CONSIGNE 1
Répondez à ces questions d'après l'extrait :
(a) Jusqu'à quel âge le cerveau continue-t-il de se développer ?
(b) Quelles spécialités sont attribuées à Stefana Broadbent ?
(c) Qui pilote le projet TESaCo ?
CONSIGNE 2
Recopiez le passage de l'extrait qui commence aux mots "D’un point de" et s'arrête après les mots "les tensions sociales.".
CONSIGNE 3
Indiquez si chaque affirmation concorde avec l'extrait, en répondant par oui ou non et en citant les mots décisifs :
(a) Certains jeux vidéo peuvent développer les capacités d'attention visuo-spatiale.
(b) Mehdi Khamassi s'engage sur la question de l'invasion publicitaire depuis une vingtaine d'années.
(c) Les adolescents sont décrits comme peu sensibles à la reconnaissance sociale.

EXTRAIT DU TEXTE
_ _ _ _ _

Les enfants sont particulièrement vulnérables, car leur cerveau continue de se développer jusqu’à 20-25 ans, notamment le cortex préfrontal, essentiel pour la planification à long terme. Cette immaturité cérébrale les rend moins capables de réfréner des envies immédiates au profit de bénéfices à long terme, comme la santé ou la vision. De plus, les enfants ont plus de difficultés à distinguer la réalité de la fiction et à reconnaître les intentions mercantiles derrière les contenus. Les adolescents, quant à eux, sont particulièrement sensibles aux besoins de reconnaissance sociale, ce qui les rend plus vulnérables aux interactions négatives sur les réseaux sociaux.

Les impacts sur le sommeil, lorsque les écrans sont utilisés tardivement, sont également à souligner. Ils peuvent entrainer des effets nocifs pour le développement cognitif et l’éducation des enfants. Cependant, certains effets positifs, comme le développement des capacités d’attention visuo-spatiale grâce à certains jeux vidéo, existent mais doivent être encadrés avec modération.

D’un point de vue sociétal plus large, ces pratiques soulèvent des questions de surconsommation matérielle et énergétique (incitation à l’achat et utilisation de métaux rares pour la fabrication), ainsi que des questions démocratiques (problème d’opacité entre le vrai et le faux, les opinions et les connaissances scientifiquement établies). De plus, la polarisation des opinions, exacerbée par les techniques de captation de l’attention et les algorithmes de recommandation, rend plus difficile le dialogue constructif et amplifie les tensions sociales. 

Renforcer l’éducation numérique pour mieux gérer l’attention

« En plus de me sentir concerné par ces différents problèmes sociétaux, mon point d’entrée sur le problème spécifique de la captation de l’attention est venu de mon engagement depuis une dizaine d’années sur la question de l’invasion publicitaire », explique Mehdi Khamassi. Ses recherches sur l’automatisation des décisions dans des contextes familiers et répétitifs, ainsi que sur les conditionnements pavloviens et instrumentaux, lui ont permis de mieux comprendre certains des mécanismes utilisés dans la publicité. Dans le cas de l’économie de l’attention sur les plateformes digitales intervient aussi la question de la publicité ciblée. En plus de capter notre attention, nos données, nos traces, nos comportements sont aussi captés plus facilement que dans le monde réel. Avec l’utilisation d’algorithmes de classification et les progrès récents en IA, cela permet une publicité ciblée dont l’efficacité est accrue, car davantage personnalisée.

En collaboration avec des experts comme Célia Zolynski, professeure de droit du numérique, Florian Forestier, philosophe, et Stefana Broadbent, anthropologue et spécialiste du design, Mehdi Khamassi a travaillé sur le projet TESaCo (Technologies Emergentes et Sagesse Collective, piloté par le philosophe Daniel Andler à l’Académie des Sciences Morales et Politiques) pour explorer la question de la liberté de choix dans le contexte de l’économie de l’attention. Ils ont identifié les éléments de design des interfaces digitales qui captent automatiquement notre attention et proposent des mesures législatives pour encadrer ces pratiques.

_ _ _ _ _

Entrées d'une collection:

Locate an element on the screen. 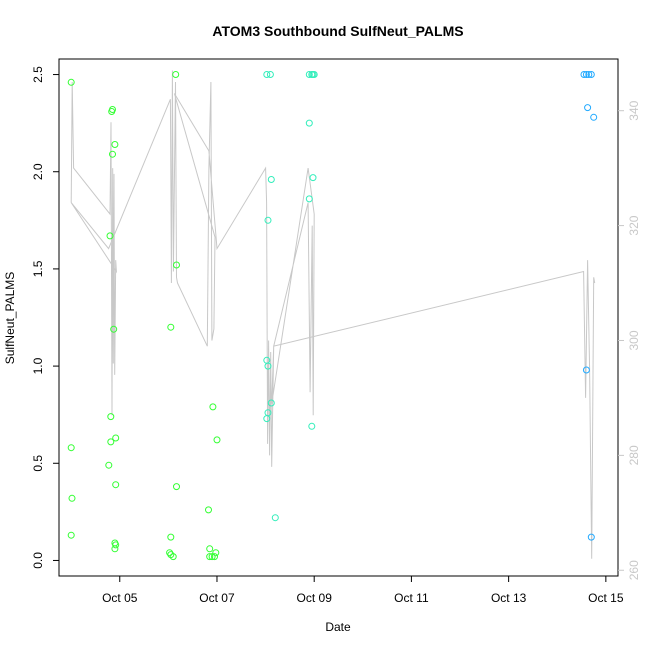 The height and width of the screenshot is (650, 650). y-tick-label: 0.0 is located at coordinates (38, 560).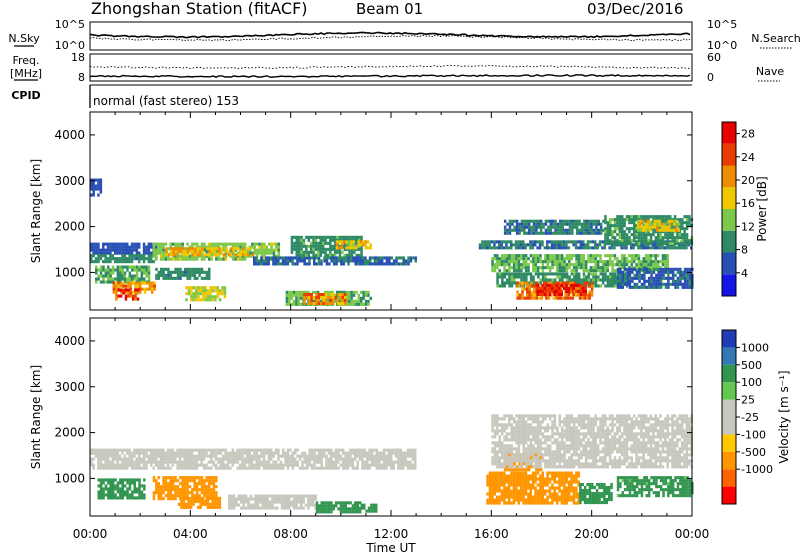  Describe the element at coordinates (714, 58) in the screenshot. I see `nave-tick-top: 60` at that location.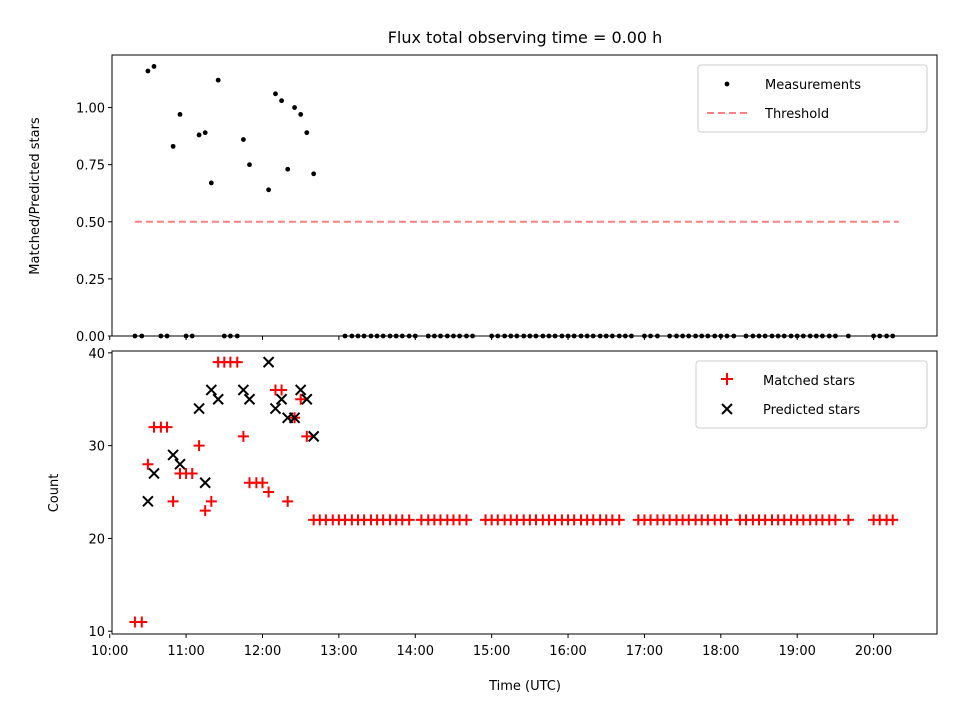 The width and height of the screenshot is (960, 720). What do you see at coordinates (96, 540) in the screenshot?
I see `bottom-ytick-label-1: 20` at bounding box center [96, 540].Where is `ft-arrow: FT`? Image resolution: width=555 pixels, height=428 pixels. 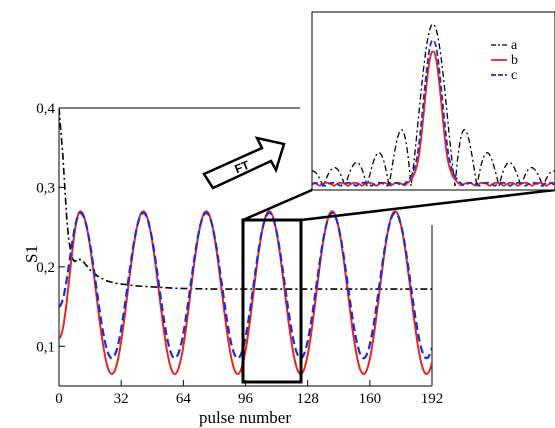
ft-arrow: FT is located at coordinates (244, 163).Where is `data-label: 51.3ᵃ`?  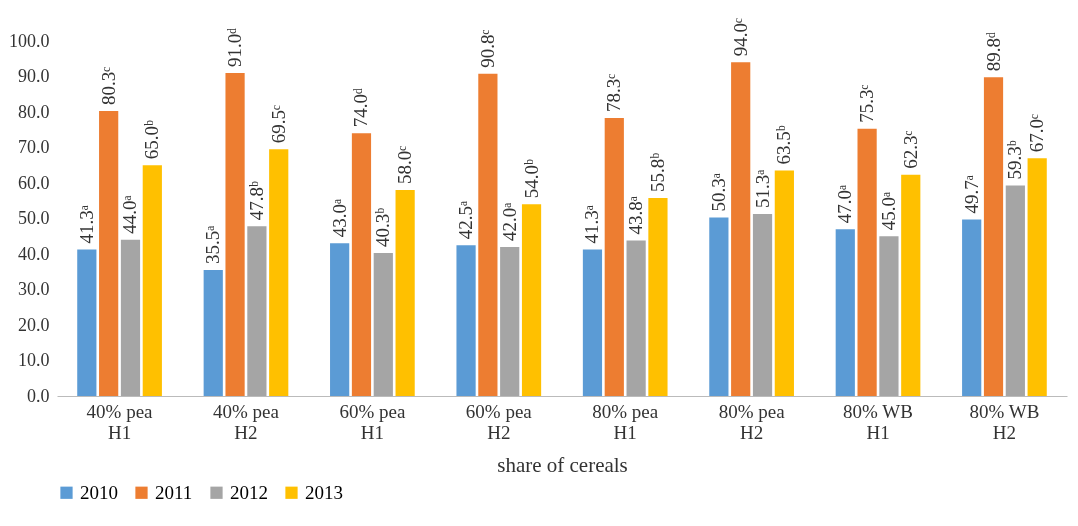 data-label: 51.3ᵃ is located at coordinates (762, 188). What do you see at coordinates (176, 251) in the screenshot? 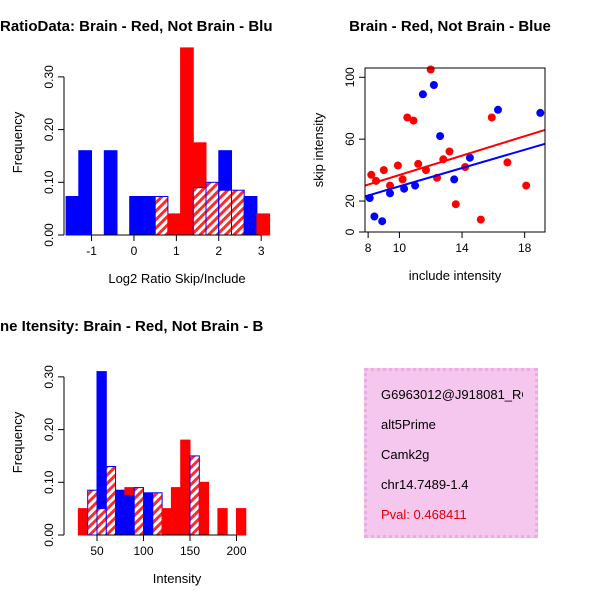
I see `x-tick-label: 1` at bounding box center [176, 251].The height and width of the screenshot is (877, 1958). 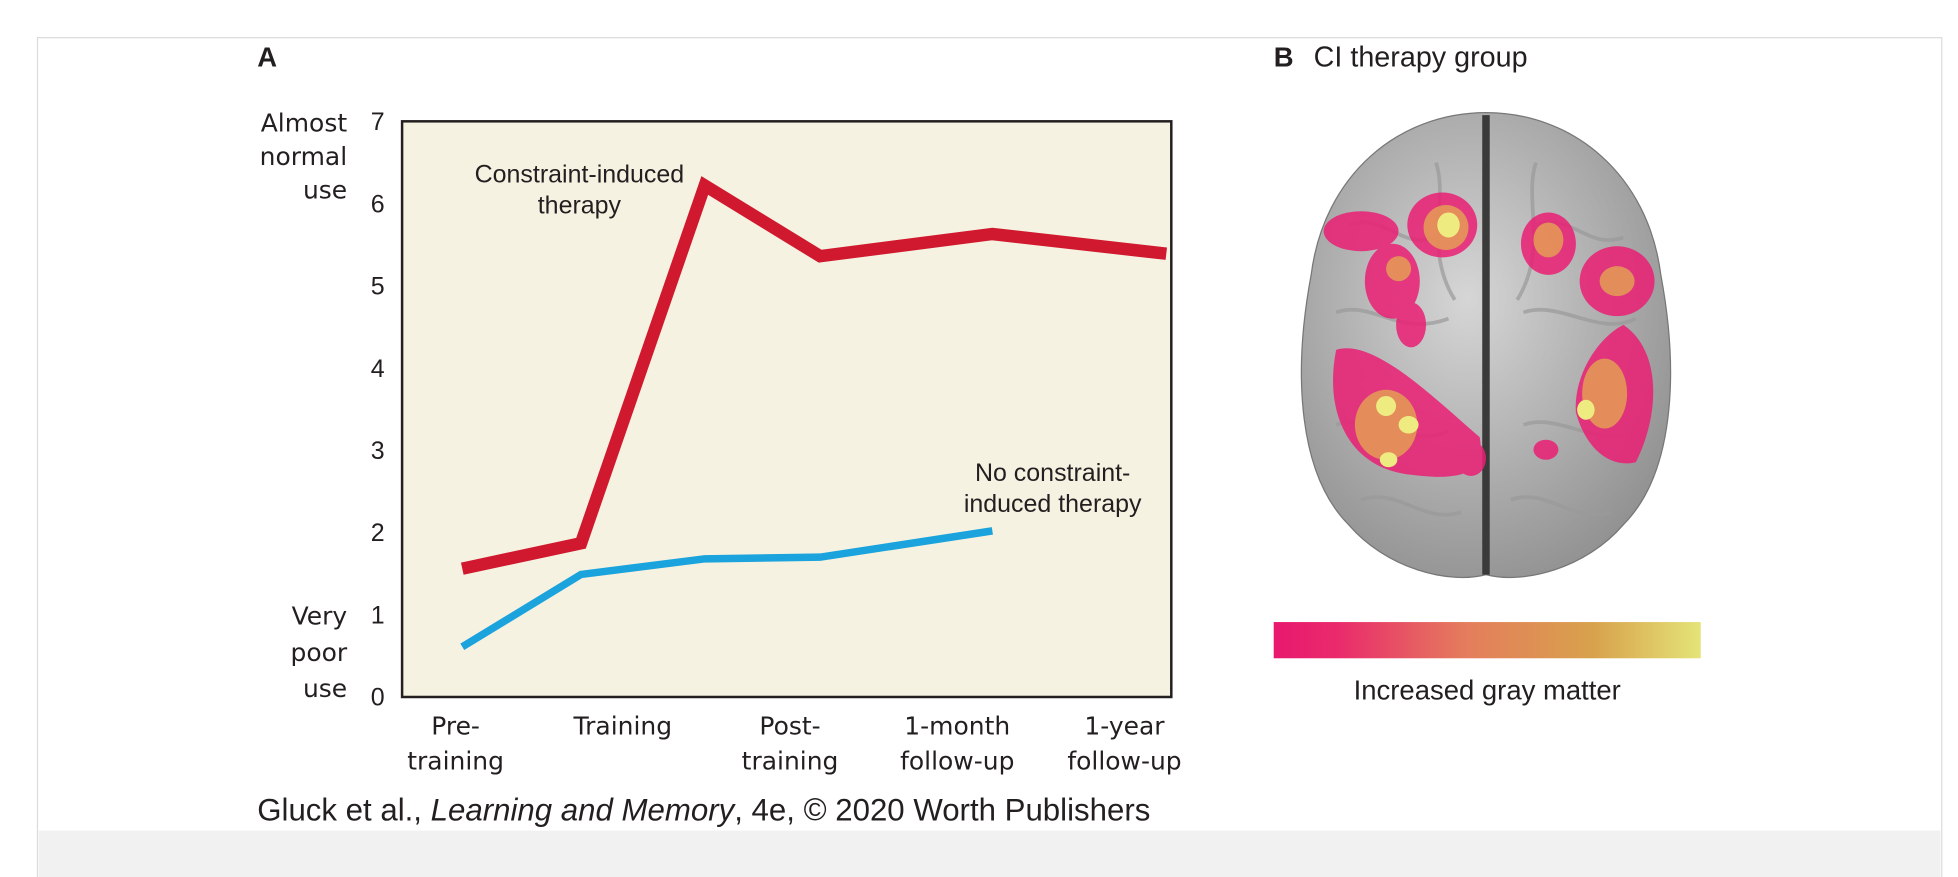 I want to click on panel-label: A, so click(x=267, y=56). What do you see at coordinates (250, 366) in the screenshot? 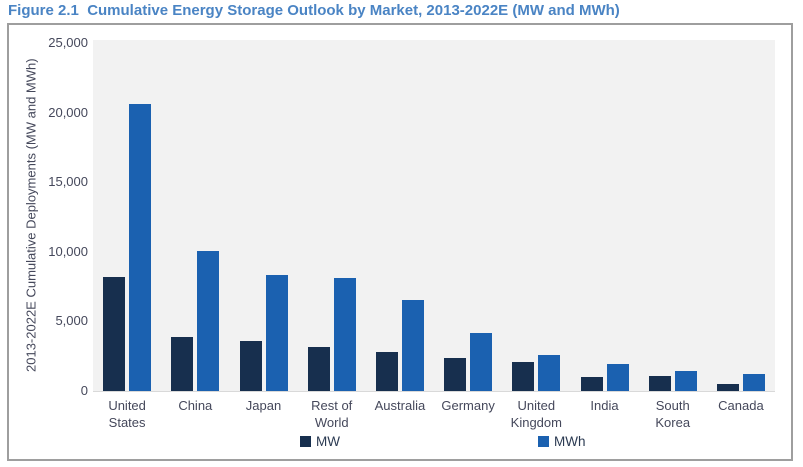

_ _ _ _ _

VOTRE RÉPONSE 1
(a) Jusqu'à 20-25 ans.
(b) Elle est anthropologue et spécialiste du design.
(c) Le philosophe Daniel Andler, à l'Académie des Sciences Morales et Politiques.

VOTRE RÉPONSE 2
D’un point de vue sociétal plus large, ces pratiques soulèvent des questions de surconsommation matérielle et énergétique (incitation à l’achat et utilisation de métaux rares pour la fabrication), ainsi que des questions démocratiques (problème d’opacité entre le vrai et le faux, les opinions et les connaissances scientifiquement établies). De plus, la polarisation des opinions, exacerbée par les techniques de captation de l’attention et les algorithmes de recommandation, rend plus difficile le dialogue constructif et amplifie les tensions sociales.

VOTRE RÉPONSE 3
(a) Oui : « certains effets positifs, comme le développement des capacités d’attention visuo-spatiale grâce à certains jeux vidéo, existent ».
(b) Non : « mon engagement depuis une dizaine d’années sur la question de l’invasion publicitaire ».
(c) Non : « Les adolescents, quant à eux, sont particulièrement sensibles aux besoins de reconnaissance sociale ».